I for one would very much appreciate improvements in this area, especially with regard to debugging complex templates.

For example, this template of mine bends over backwards to emit helpful diagnostics when it's misused. See also these templates:

ichordev commented 2 years ago

I would say that this is a rather subjective task. I, for one, prefer DMD's conciseness over what GCC and Rust produce for this specific message. Some other messages needs to be improved, but I think this isn't the best example.

I second this. Improved error messages would be great, as long as they're not as tall as GCC's, for instance. GCC's error messages are very hard to read when there's more than 2 or 3.

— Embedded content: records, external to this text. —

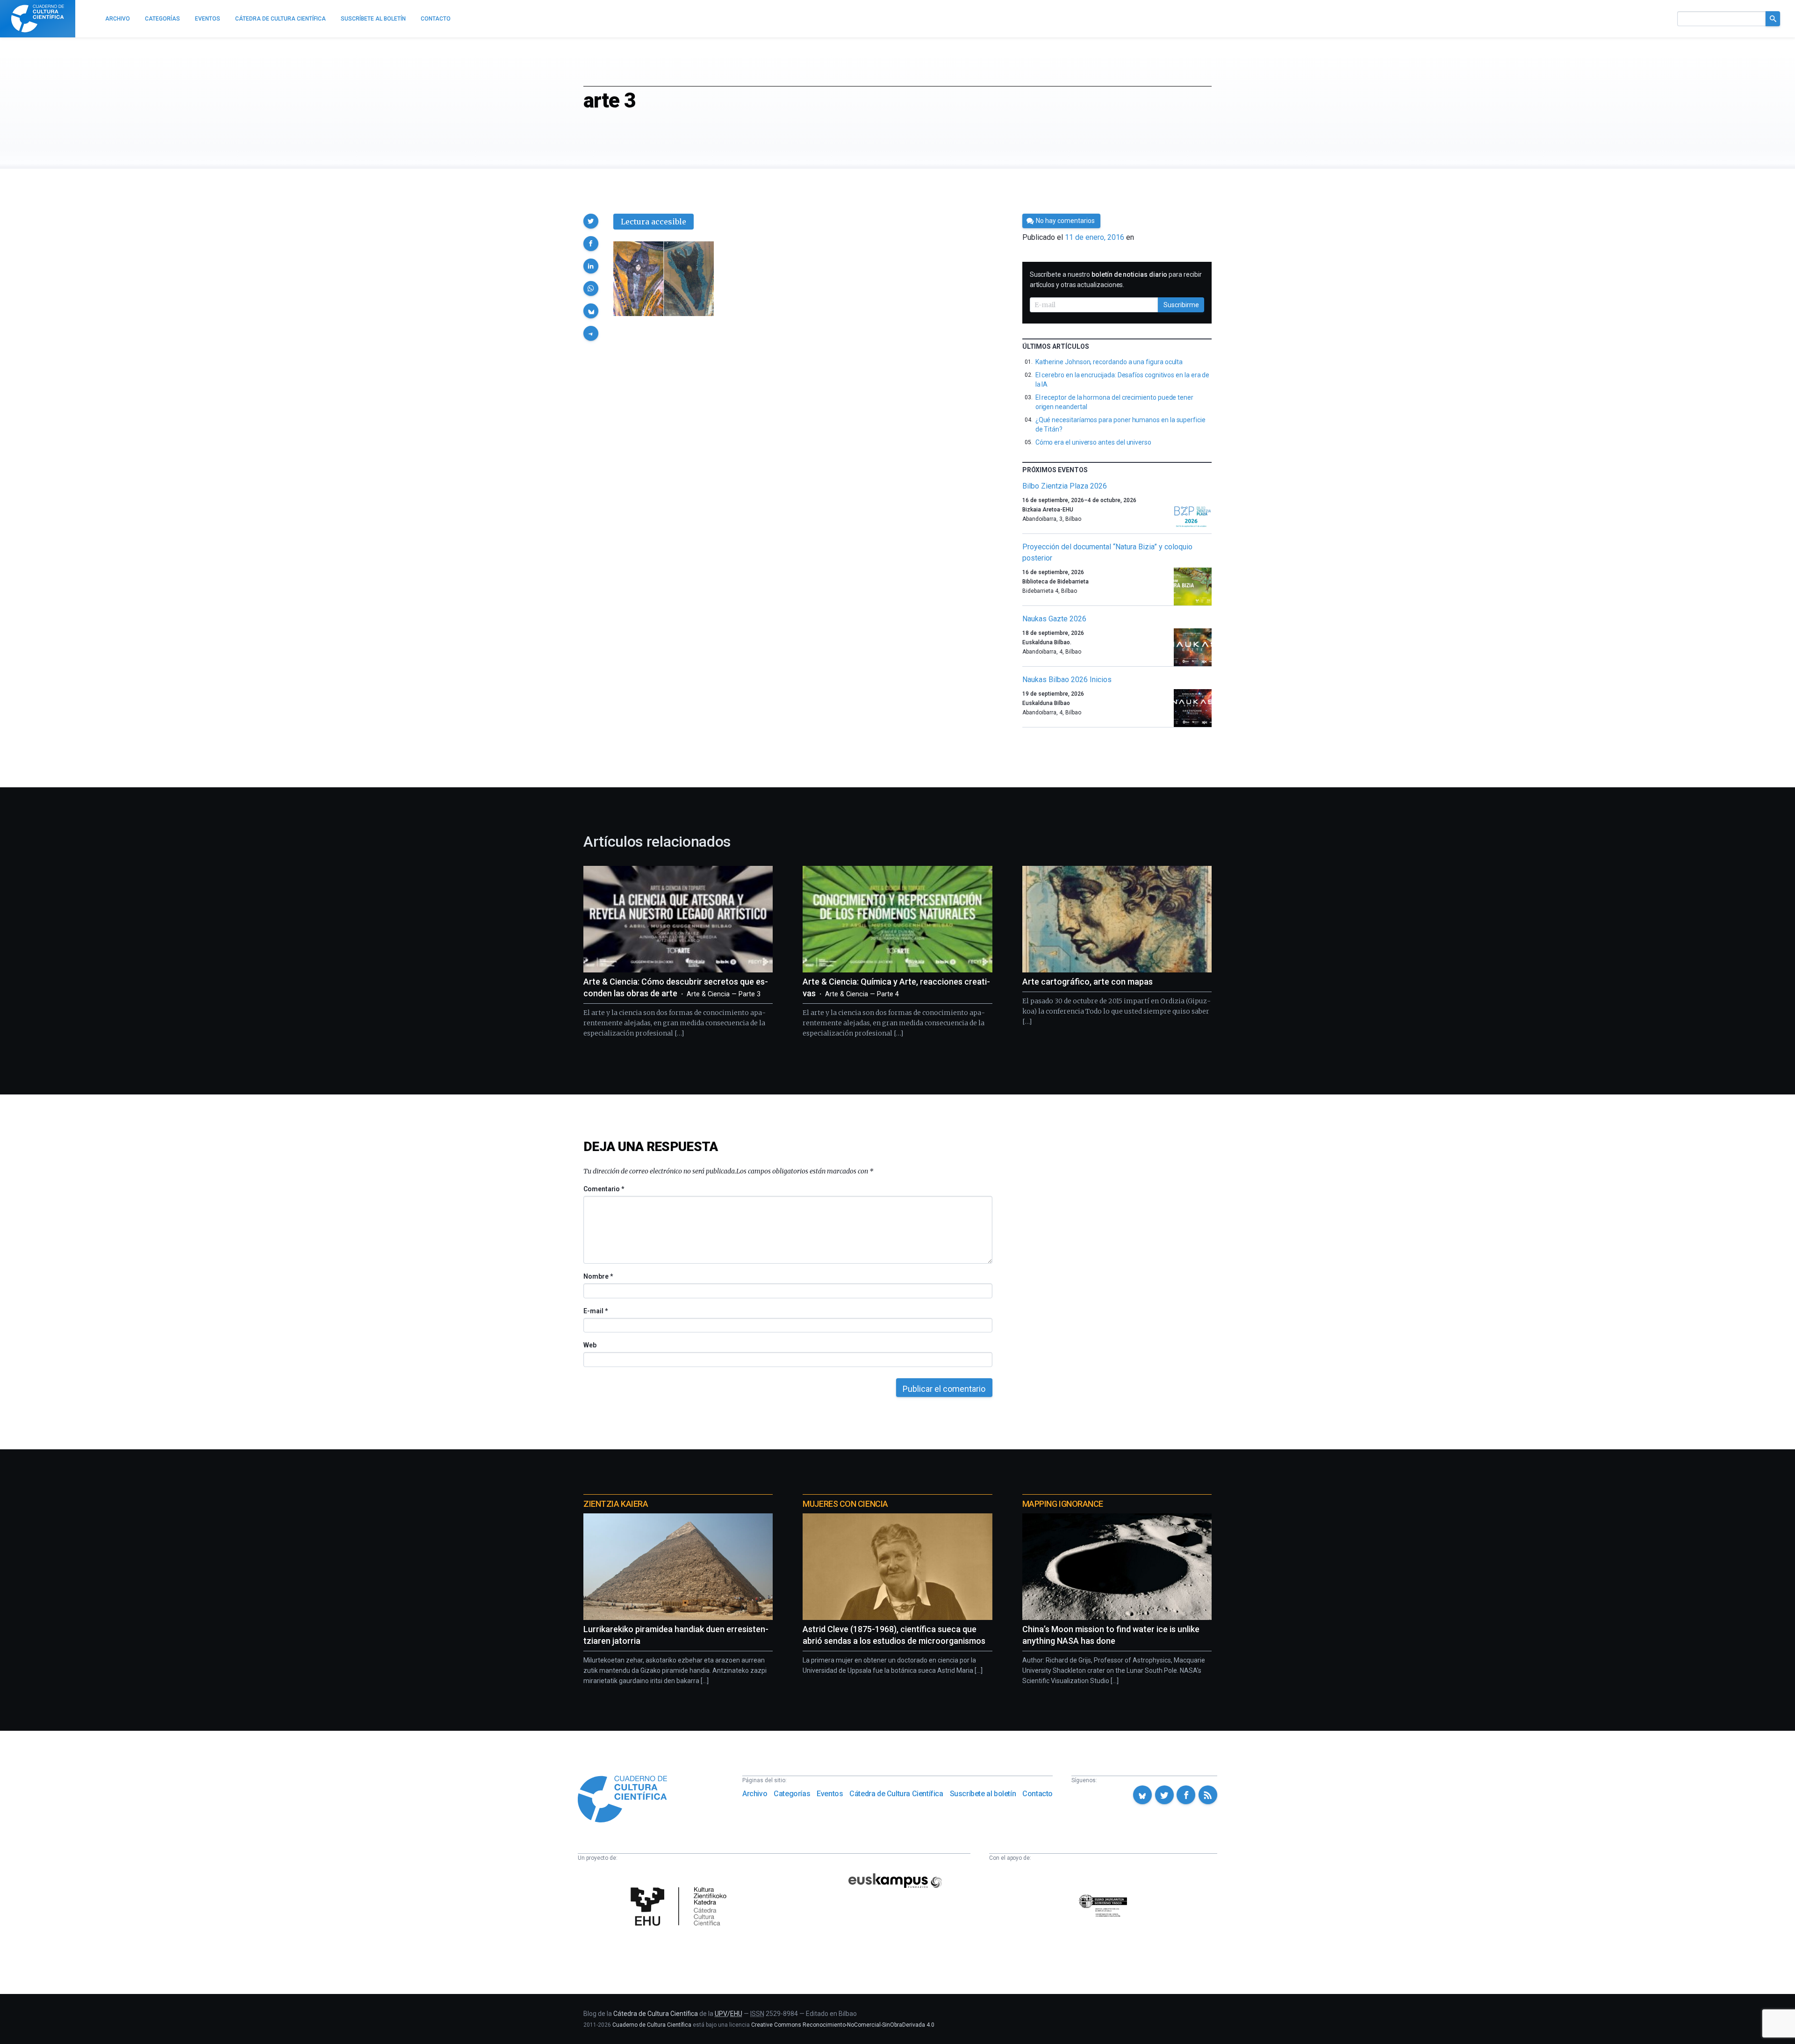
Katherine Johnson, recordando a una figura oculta (1109, 362)
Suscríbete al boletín (983, 1793)
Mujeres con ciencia (845, 1504)
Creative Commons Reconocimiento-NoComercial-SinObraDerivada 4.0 (842, 2025)
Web (589, 1345)
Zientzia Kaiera (615, 1504)
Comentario (603, 1189)
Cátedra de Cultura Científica (896, 1793)
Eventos (830, 1793)
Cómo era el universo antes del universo (1093, 442)
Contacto (1037, 1793)
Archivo (754, 1793)
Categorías (792, 1793)
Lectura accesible (653, 221)
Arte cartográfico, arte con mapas (1087, 981)
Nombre (597, 1276)
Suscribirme (1181, 305)
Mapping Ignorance (1062, 1504)
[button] (590, 221)
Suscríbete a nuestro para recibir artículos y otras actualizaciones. (1116, 279)
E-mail (595, 1311)
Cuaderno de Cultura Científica (651, 2025)
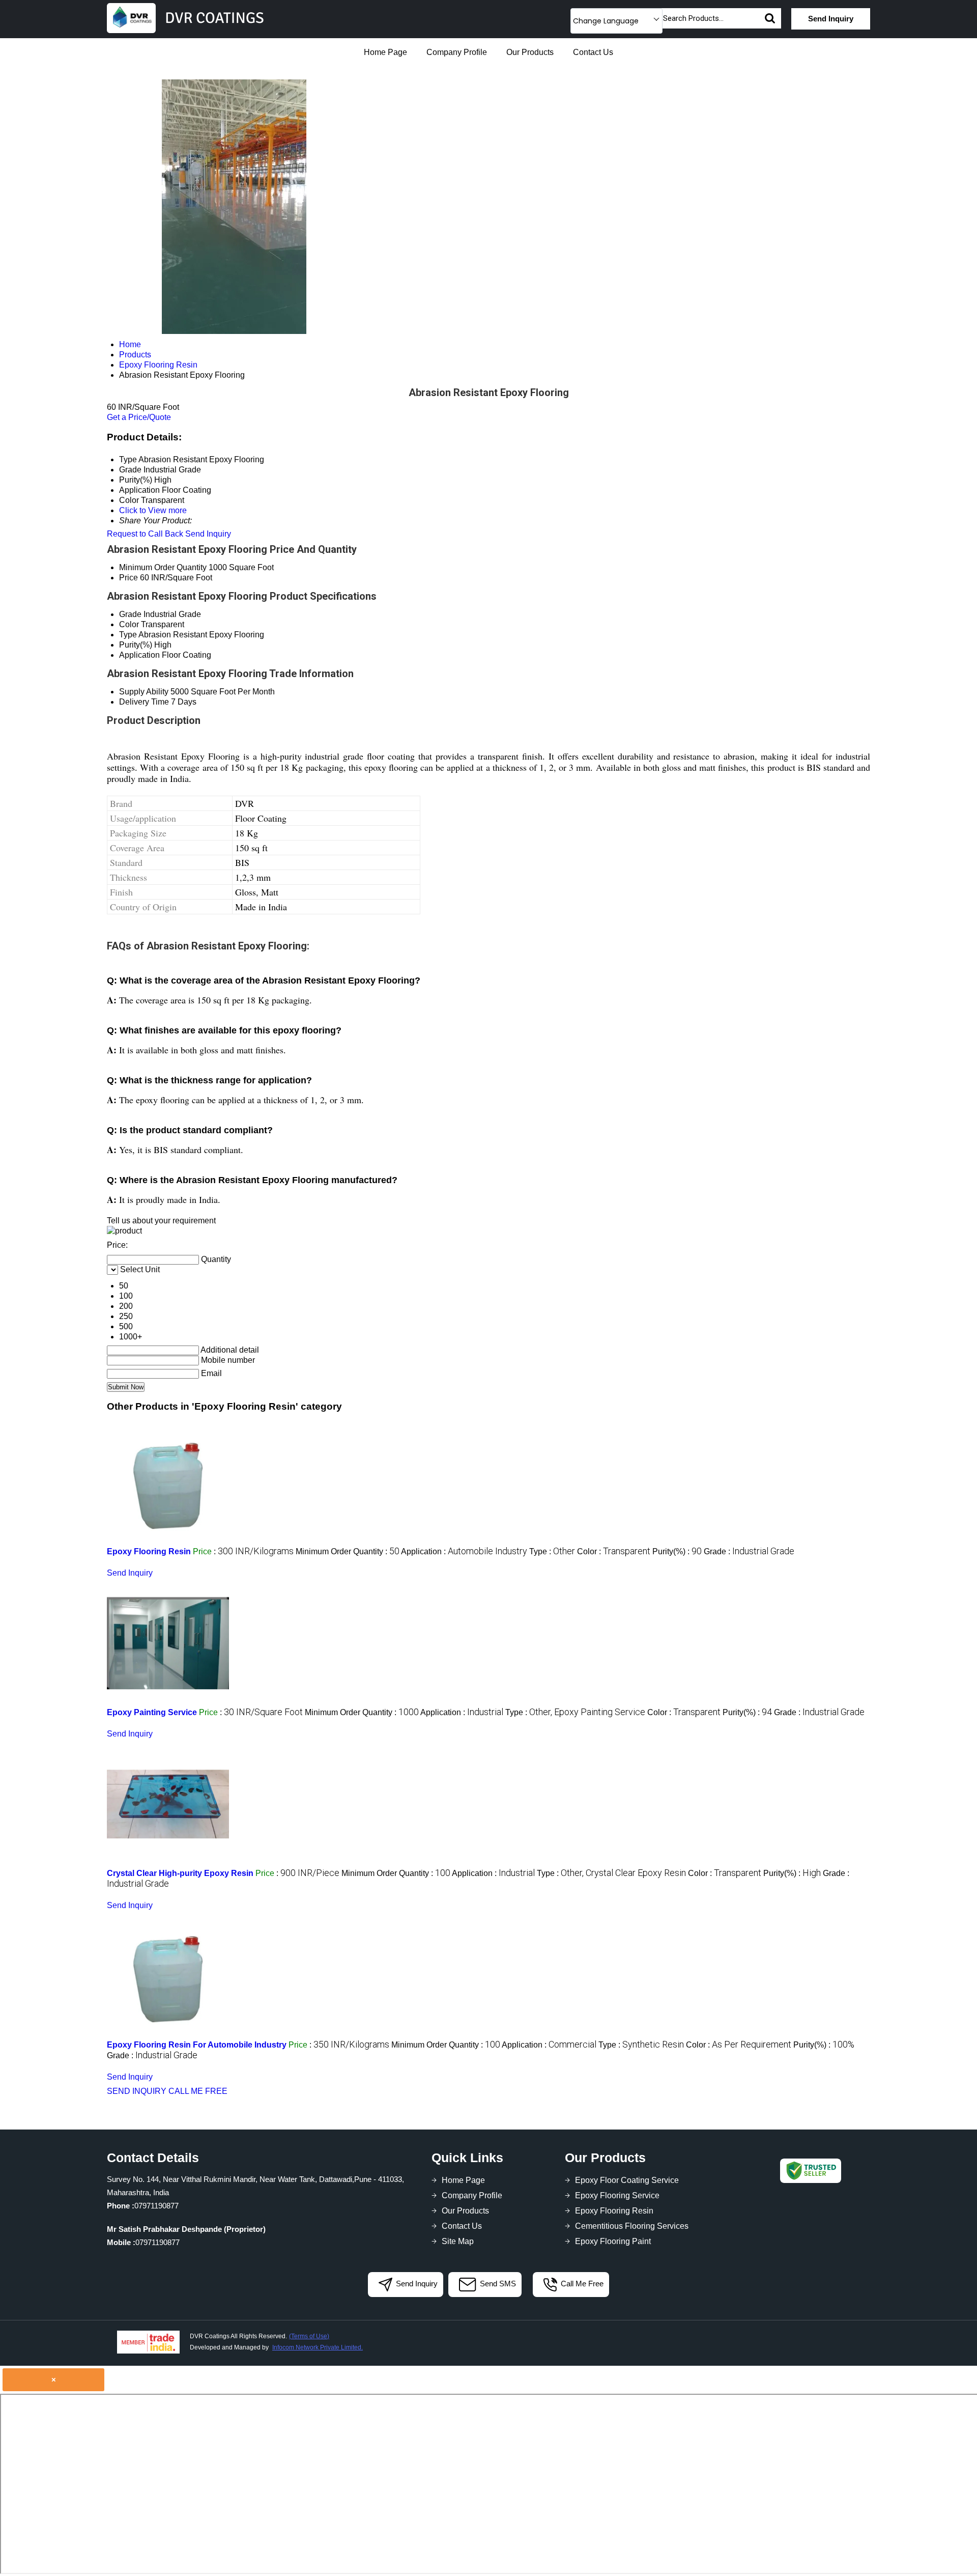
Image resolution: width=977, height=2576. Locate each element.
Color (129, 624)
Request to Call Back (145, 533)
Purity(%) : (677, 1551)
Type (128, 634)
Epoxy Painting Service (152, 1712)
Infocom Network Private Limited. (317, 2347)
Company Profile (456, 52)
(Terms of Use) (309, 2336)
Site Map (458, 2241)
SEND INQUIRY (136, 2091)
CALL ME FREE (197, 2091)
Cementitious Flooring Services (631, 2226)
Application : (464, 1551)
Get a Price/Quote (139, 417)
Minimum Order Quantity (163, 567)
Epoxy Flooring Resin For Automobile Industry (196, 2044)
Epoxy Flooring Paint (613, 2241)
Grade (130, 614)
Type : (552, 1551)
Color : (613, 1551)
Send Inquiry (830, 18)
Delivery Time (144, 701)
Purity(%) (135, 644)
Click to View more (153, 510)
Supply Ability (143, 691)
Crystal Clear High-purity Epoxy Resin (180, 1873)
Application (139, 655)
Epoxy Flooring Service (617, 2195)
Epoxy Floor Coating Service (627, 2180)
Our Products (530, 52)
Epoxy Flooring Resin (149, 1551)
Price (128, 577)
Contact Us (593, 52)
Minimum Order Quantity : (347, 1551)
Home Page (385, 52)
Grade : (749, 1551)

ntrel commented 1 year ago

@maxhaton

D should provide an annotated quotation of the offending code.

dmd -verrors=context already does this:

../old/sample/enuminit.d(5): Error: cannot implicitly convert expression `E.a` of type `E` to `void*`
    void* a = E.init;  // L5
              ^
maxhaton commented 1 year ago

@maxhaton

D should provide an annotated quotation of the offending code.

dmd -verrors=context already does this:

../old/sample/enuminit.d(5): Error: cannot implicitly convert expression `E.a` of type `E` to `void*`
    void* a = E.init;  // L5
              ^

I know. "It's under a flag" doesn't really cut it. Also it has been tried (unsuccessfully) to make it on by default.

mdparker commented 4 months ago

This was added to the root folder, so we can close the issue.